May was May in name only because most of the past 31 have been like late March or April. However, the past few days have begun to take on a summer feel. Guess it took the Memorial Day weekend to jump start the official warm weather season.
As we head off into month six, there are still a few reminders of winter here and there. We still have a mini glacier holding on along the Mile O Pine, and I see a couple more spots of dirty white ice packs down on County Road 20 And some folks are still being reminded of Old Man Winter while trying to thaw frozen septic tanks and mend broken water pipes.
The past couple weeks have seen seasonal residents return by the dozens. Meanwhile, with spectacular weather, the three-day holiday saw tourists by the car- and truck-load inundate the upper Trail. Visitors to the majestic Gunflint territory were seemingly bursting with energy for time on a lake or out in the forest after being unchained from the long white season. I surmise that most lakes, like the Gunflint, were abuzz with the hum of boaters as vacation times begin to get under way.
It’s hard to believe our summer quarter is only three weeks away, with old Sol ready to linger for our longest daylight hour. Even more difficult to comprehend is our trek then heads the other direction again. With our spring being mostly a non-issue, rebirth is hurrying with an explosion of virescence out this way.
We year-round residents have a passion for two seasons of color, the white one just past and the green one at hand. And boy, how we love that green, let me count the shades.
With their pine cousins providing the backdrop, deciduous parts of our forest are in varying stages of popping their foliage. The hills are alive with the hint of chlorophyll. A trip along the byway is displaying ever-changing hues from almost chartreuse, to lime, sage, emerald and grass, to name but a few of the countless tints. Toss in those rays of sunshine and you have an early summer spectacle.
While rapid progress is being made on the infusion of docks, boats and canoes into area lakes and the usual seasonal cabin fixits, some of us are already into the next “getting ready for winter season.” Yours truly set about splitting and stacking of firewood last Sunday. I’ve also been busy collecting blow down stuff from winter and have accumulated four burn piles for the next time we have snow.
That firewood task happened after catching my breath from a day with good friends putting the Smith dock together and tackling an uncooperative leaky cabin waterline. It seems like one’s work is never ending out here in border country, but oh how we love it!
Air traffic is on the increase at our sweet juice station. The hummingbirds are circling in holding patterns for a shot of our sugary concoction, and not far from our dock on the Gunflint shore, we have a pair of common Mergansers hanging out with an apparent eye on setting up for a potential egg hatching.
There’s also a lot of loon conversation on the water and through the air, and if that talk isn’t enough, somewhere around the Wildersmith yard a nest of young crows are adding their squawking two cents worth every once in a while.
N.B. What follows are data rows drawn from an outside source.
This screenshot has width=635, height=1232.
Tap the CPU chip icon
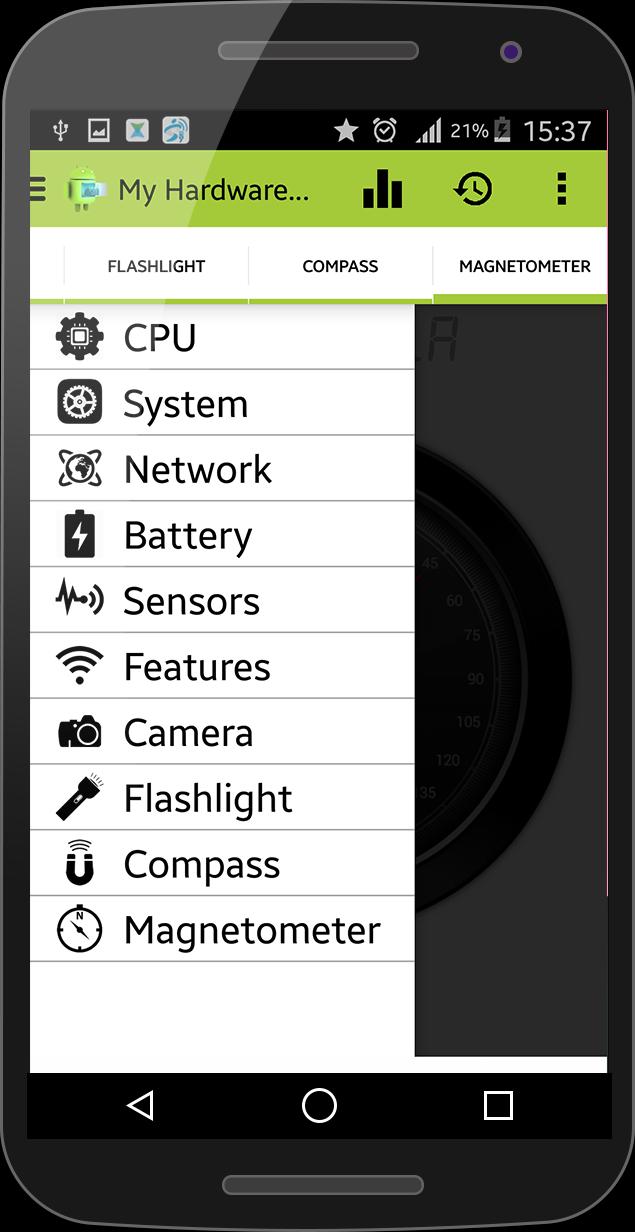[80, 337]
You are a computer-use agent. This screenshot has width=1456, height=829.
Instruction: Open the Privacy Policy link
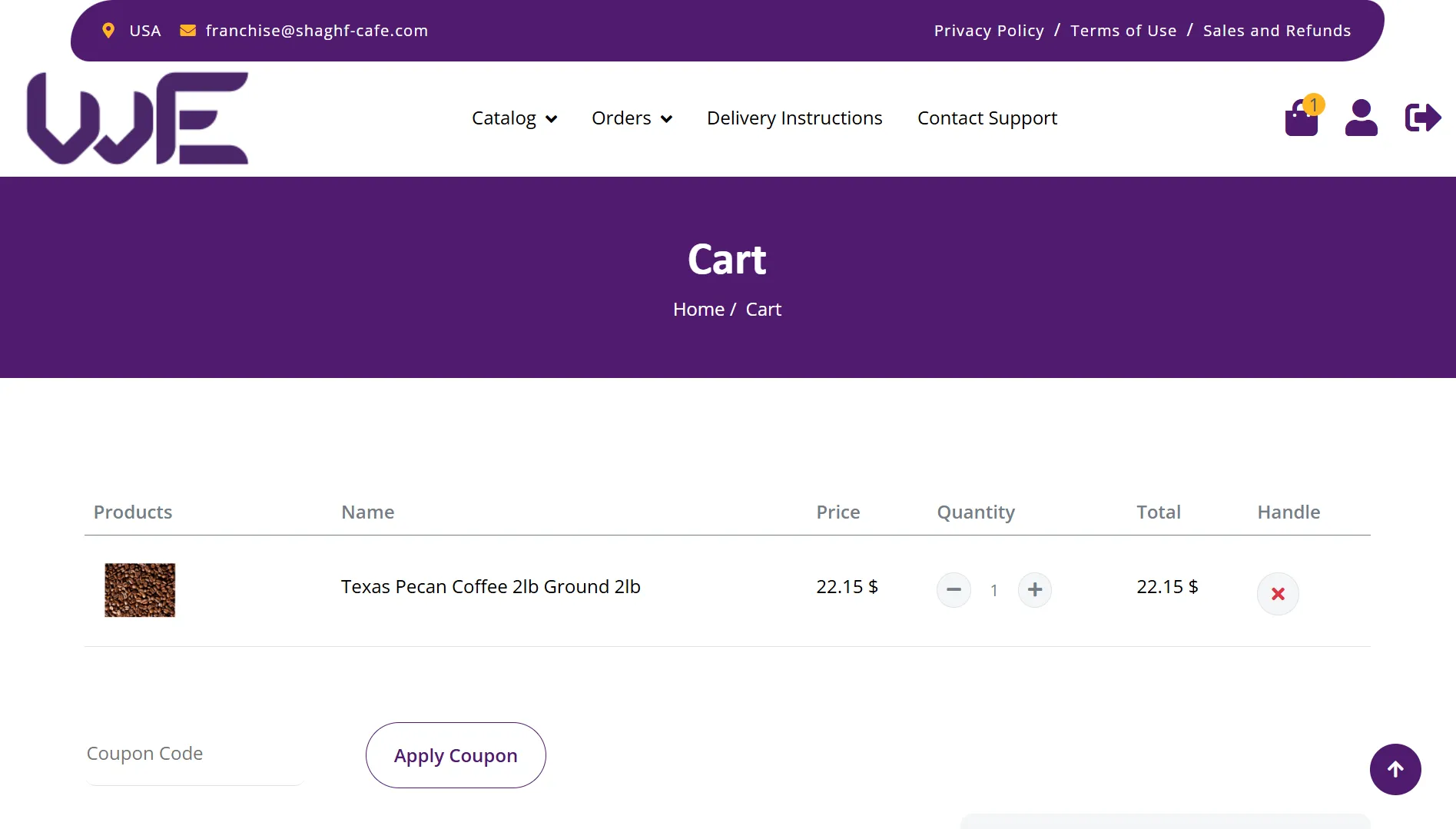(989, 31)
Speaking of loons, the pair that has been nesting in the bay at Chik-Wauk Museum over the past two years has returned. As yet they‘ve produced no eggs, just doing a little housekeeping. One can keep up with the process by going to www.chikwauk.com and clicking on the prompts.
Oh, and by the way, those other winged critters are beginning to debut with the itching stings and nips on us humans. The bug dope and nets are coming out, ‘tis the season!